(Beginning of Exercise input)

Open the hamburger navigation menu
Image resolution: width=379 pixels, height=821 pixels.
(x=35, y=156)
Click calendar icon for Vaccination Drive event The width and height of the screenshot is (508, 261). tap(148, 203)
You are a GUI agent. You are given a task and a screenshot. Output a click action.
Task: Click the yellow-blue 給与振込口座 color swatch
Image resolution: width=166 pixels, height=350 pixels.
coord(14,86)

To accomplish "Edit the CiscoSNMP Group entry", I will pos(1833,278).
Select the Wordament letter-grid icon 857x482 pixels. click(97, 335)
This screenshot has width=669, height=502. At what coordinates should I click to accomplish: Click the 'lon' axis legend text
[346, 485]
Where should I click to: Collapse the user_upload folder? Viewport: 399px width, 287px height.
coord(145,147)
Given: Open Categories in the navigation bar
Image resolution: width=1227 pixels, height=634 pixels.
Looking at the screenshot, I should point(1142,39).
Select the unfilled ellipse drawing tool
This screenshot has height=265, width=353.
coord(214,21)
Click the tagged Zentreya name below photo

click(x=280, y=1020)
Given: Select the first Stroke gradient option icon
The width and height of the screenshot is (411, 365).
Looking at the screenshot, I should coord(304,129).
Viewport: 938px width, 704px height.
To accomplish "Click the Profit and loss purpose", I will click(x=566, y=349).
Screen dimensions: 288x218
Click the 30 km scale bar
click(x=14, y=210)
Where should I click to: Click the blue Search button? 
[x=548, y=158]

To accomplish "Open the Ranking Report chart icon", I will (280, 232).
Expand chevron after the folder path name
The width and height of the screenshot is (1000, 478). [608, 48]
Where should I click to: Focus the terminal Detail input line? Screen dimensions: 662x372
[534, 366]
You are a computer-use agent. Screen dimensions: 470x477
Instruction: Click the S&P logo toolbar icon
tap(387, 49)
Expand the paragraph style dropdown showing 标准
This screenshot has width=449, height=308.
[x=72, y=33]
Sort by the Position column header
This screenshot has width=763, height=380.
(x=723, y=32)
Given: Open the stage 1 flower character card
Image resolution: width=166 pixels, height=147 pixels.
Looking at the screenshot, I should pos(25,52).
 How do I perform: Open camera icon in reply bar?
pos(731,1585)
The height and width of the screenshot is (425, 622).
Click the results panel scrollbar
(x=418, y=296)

(End of Exercise input)

● **Task prompt**
Copy the data above in its entirety, exactly as given.

● **Written solution**
Open the hamburger navigation menu
Image resolution: width=379 pixels, height=821 pixels.
(x=35, y=156)
Click calendar icon for Vaccination Drive event The width and height of the screenshot is (508, 261). tap(148, 203)
You are a GUI agent. You are given a task and a screenshot. Output a click action.
Task: Click the yellow-blue 給与振込口座 color swatch
Image resolution: width=166 pixels, height=350 pixels.
coord(14,86)

To accomplish "Edit the CiscoSNMP Group entry", I will pos(1833,278).
Select the Wordament letter-grid icon 857x482 pixels. click(97, 335)
This screenshot has width=669, height=502. At what coordinates should I click to accomplish: Click the 'lon' axis legend text
[346, 485]
Where should I click to: Collapse the user_upload folder? Viewport: 399px width, 287px height.
coord(145,147)
Given: Open Categories in the navigation bar
Image resolution: width=1227 pixels, height=634 pixels.
Looking at the screenshot, I should point(1142,39).
Select the unfilled ellipse drawing tool
This screenshot has height=265, width=353.
coord(214,21)
Click the tagged Zentreya name below photo

click(x=280, y=1020)
Given: Select the first Stroke gradient option icon
The width and height of the screenshot is (411, 365).
Looking at the screenshot, I should coord(304,129).
Viewport: 938px width, 704px height.
To accomplish "Click the Profit and loss purpose", I will click(x=566, y=349).
Screen dimensions: 288x218
Click the 30 km scale bar
click(x=14, y=210)
Where should I click to: Click the blue Search button? 
[x=548, y=158]

To accomplish "Open the Ranking Report chart icon", I will (280, 232).
Expand chevron after the folder path name
The width and height of the screenshot is (1000, 478). [608, 48]
Where should I click to: Focus the terminal Detail input line? Screen dimensions: 662x372
[534, 366]
You are a computer-use agent. Screen dimensions: 470x477
Instruction: Click the S&P logo toolbar icon
tap(387, 49)
Expand the paragraph style dropdown showing 标准
This screenshot has width=449, height=308.
[x=72, y=33]
Sort by the Position column header
This screenshot has width=763, height=380.
(x=723, y=32)
Given: Open the stage 1 flower character card
Image resolution: width=166 pixels, height=147 pixels.
Looking at the screenshot, I should pos(25,52).
 How do I perform: Open camera icon in reply bar?
pos(731,1585)
The height and width of the screenshot is (425, 622).
Click the results panel scrollbar
(x=418, y=296)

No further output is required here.